The parties will now be able to determine the amount of the weekly income benefit. I heard submissions on what interest is payable. Although I do not have the calculation, it appears the amount of the benefit will be more than the minimum that was paid, leaving benefits outstanding. The benefit was payable under Part II of the Schedule. Subsection 62(1) of the Schedule provides that an insurer "shall mail or deliver a weekly benefit that is payable under Part II" within 14 days after the insurer receives an application for the benefit. Failure to comply renders the amount payable overdue: subsection 62(4). Section 68 provides that interest is due on overdue payments of benefits. As the language is mandatory, interest is owed from 15 days after the application for benefits.
EXPENSES:
I held in my first decision that Mr. Rocca was entitled to his expenses. This hearing was a continuation of that first hearing. I see no reason to alter my original ruling.
June 30, 1999
David Evans Arbitrator
Date
Neutral Citation: 1999 ONFSCDRS 125
FSCO A95-000106
FINANCIAL SERVICES COMMISSION OF ONTARIO
BETWEEN:
PASQUALE ROCCA
Applicant
and
GAN CANADA INSURANCE COMPANY
Insurer
ARBITRATION ORDER
Under section 282 of the Insurance Act, R.S.O. 1990, c.I.8, as amended, it is ordered that:
Convenient Car and Truck Rental's profit for 1994 was $50,000.

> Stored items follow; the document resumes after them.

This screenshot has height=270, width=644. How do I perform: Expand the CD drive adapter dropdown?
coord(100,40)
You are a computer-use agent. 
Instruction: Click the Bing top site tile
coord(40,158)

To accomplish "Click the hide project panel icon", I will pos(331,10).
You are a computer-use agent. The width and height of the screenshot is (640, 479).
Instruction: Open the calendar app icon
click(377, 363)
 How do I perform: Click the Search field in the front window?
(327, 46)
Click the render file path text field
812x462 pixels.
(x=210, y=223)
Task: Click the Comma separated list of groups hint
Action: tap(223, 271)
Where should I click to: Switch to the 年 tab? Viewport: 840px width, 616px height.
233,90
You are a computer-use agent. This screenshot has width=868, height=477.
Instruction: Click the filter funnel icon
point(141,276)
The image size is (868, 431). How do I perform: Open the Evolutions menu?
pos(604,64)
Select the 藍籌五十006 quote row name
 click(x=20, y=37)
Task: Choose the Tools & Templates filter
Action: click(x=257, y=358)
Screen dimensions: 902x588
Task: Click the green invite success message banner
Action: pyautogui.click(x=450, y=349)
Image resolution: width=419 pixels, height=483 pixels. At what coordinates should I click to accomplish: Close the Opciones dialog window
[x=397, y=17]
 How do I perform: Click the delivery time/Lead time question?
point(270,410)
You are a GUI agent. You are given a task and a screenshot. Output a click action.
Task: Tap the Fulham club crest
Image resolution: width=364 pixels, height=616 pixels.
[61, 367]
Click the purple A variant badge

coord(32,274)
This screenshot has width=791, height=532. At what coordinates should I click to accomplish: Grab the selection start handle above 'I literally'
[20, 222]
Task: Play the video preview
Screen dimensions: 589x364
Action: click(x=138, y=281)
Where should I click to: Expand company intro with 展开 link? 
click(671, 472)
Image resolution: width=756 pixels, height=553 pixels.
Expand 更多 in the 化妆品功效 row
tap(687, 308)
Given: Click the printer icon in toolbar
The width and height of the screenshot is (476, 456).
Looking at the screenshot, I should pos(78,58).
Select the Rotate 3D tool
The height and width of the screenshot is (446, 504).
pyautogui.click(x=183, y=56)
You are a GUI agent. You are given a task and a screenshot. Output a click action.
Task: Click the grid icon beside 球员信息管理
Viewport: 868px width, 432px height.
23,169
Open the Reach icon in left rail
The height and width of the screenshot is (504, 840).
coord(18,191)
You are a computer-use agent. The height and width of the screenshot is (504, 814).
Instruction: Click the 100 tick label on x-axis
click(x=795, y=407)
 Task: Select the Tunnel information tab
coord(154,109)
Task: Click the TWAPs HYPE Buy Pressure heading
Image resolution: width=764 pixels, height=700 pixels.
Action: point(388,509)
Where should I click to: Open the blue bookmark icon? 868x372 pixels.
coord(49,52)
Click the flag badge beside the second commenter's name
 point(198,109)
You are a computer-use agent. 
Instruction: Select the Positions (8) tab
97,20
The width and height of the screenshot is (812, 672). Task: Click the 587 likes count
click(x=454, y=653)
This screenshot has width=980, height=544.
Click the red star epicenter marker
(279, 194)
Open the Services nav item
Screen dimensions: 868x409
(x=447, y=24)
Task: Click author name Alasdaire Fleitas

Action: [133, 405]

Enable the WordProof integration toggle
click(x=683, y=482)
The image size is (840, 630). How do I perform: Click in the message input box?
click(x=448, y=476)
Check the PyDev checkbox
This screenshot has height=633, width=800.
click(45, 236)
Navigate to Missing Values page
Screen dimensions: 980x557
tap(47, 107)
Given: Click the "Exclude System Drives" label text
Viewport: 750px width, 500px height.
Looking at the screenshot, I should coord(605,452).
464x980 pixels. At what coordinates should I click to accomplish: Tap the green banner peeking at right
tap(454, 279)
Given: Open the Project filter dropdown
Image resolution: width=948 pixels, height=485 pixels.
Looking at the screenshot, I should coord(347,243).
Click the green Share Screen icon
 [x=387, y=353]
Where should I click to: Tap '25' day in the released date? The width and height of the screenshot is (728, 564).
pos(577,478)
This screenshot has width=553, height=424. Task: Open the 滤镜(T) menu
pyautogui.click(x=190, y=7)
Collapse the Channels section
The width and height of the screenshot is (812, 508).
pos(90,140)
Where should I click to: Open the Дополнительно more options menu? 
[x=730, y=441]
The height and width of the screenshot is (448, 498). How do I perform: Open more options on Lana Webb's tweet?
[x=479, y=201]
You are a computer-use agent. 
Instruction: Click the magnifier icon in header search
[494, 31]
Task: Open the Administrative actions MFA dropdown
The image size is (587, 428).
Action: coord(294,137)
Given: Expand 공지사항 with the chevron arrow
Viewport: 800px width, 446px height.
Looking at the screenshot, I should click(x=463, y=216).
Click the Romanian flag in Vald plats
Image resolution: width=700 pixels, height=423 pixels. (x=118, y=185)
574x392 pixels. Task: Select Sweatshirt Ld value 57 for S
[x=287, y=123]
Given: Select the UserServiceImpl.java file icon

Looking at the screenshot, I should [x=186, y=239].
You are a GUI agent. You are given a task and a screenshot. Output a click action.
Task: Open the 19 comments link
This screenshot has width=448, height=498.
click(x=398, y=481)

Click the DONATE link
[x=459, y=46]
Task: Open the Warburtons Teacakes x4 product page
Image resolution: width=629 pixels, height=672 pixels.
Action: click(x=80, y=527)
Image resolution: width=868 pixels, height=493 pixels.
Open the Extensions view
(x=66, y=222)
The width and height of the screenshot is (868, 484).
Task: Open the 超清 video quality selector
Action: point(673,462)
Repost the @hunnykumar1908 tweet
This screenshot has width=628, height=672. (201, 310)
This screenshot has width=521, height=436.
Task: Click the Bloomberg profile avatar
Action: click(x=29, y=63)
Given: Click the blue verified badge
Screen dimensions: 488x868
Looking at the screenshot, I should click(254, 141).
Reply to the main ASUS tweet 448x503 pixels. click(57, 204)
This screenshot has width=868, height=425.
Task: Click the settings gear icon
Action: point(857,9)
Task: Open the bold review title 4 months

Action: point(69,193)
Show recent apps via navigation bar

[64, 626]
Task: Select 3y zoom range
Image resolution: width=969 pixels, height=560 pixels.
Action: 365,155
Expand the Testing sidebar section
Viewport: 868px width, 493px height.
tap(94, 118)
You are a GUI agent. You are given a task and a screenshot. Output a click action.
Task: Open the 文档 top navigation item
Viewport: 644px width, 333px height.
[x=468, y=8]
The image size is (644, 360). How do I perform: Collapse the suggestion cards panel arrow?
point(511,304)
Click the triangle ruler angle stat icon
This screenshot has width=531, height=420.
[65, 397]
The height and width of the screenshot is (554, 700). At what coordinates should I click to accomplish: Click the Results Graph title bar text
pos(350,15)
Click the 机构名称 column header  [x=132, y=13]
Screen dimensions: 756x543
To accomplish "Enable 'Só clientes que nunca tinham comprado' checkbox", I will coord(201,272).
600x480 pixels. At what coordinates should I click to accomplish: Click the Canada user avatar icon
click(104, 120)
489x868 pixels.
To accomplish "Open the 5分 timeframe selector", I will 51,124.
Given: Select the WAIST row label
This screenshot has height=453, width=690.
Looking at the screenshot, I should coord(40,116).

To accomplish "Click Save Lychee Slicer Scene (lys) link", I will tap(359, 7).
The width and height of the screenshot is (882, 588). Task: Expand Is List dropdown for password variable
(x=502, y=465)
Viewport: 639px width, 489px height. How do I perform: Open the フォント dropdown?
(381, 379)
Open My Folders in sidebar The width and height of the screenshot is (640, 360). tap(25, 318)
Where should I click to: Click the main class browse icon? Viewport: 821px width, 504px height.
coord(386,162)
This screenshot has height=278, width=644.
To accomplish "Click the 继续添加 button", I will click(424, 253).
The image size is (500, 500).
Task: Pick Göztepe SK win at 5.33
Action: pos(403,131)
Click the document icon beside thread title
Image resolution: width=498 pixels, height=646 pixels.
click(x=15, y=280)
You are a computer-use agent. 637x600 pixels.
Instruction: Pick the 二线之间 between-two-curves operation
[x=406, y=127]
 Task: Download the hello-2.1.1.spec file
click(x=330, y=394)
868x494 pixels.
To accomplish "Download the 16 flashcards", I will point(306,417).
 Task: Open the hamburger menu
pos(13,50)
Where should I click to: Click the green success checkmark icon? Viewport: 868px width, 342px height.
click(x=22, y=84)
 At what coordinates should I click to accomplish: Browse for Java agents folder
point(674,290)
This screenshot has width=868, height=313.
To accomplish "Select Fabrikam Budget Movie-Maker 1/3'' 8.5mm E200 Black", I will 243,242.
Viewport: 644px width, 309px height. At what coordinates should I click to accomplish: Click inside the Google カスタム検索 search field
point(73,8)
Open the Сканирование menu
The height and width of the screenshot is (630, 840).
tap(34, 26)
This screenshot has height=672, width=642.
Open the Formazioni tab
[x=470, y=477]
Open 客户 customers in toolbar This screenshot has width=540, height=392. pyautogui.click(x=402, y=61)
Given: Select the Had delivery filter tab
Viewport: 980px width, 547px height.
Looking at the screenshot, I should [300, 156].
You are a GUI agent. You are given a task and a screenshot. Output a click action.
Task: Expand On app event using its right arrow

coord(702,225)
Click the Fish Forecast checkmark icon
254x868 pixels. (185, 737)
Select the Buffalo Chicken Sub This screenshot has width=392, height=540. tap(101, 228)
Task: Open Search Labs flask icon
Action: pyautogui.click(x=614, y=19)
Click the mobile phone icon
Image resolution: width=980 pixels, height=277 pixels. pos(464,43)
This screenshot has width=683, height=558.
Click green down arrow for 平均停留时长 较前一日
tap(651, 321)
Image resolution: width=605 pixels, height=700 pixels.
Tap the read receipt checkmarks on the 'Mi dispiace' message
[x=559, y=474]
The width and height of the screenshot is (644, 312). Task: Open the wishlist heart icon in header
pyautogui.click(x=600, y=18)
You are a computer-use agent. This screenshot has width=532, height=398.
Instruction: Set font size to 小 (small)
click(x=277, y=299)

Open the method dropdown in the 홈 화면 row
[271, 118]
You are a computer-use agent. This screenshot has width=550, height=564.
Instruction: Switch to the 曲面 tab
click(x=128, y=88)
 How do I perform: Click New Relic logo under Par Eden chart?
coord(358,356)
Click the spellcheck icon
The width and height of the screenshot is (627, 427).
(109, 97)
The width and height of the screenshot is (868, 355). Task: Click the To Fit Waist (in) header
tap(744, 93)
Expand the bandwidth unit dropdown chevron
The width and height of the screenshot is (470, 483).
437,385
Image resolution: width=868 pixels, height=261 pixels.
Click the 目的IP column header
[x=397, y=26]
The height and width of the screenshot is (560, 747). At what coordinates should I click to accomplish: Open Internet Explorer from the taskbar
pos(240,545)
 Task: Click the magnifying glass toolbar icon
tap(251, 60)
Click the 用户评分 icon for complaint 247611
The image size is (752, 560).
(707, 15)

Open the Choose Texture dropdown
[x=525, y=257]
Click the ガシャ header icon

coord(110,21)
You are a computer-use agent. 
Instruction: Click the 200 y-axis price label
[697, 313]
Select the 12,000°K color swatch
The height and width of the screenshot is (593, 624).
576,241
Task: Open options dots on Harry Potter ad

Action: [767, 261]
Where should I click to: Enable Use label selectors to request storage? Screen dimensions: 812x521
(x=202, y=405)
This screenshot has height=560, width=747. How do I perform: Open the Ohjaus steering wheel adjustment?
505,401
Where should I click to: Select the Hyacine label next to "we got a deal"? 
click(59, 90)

Mr. Rocca's portion of that profit is 50 percent.
Claim code 1 will be used to determine Mr. Rocca's net income.
Mr. Rocca is entitled to his expenses incurred in this arbitration proceeding.
Mr. Rocca is entitled to interest from 15 days after the application for benefits.
June 30, 1999
David Evans Arbitrator
Date
Footnotes
- The Statutory Accident Benefits Schedule —Accidents after December 31, 1993 and before November 1, 1996, Ontario Regulation 776/93, as amended by Ontario Regulations 635/94, 781/94, 463/96 and 304/98.